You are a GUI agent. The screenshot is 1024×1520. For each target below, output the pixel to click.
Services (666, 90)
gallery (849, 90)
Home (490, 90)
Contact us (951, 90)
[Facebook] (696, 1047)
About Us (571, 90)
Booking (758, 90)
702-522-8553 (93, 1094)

What is required » Output every line of the data again, exactly.

Solution »
You are a GUI agent. The screenshot is 1024×1520. For each target below, output the pixel to click.
Services (666, 90)
gallery (849, 90)
Home (490, 90)
Contact us (951, 90)
[Facebook] (696, 1047)
About Us (571, 90)
Booking (758, 90)
702-522-8553 (93, 1094)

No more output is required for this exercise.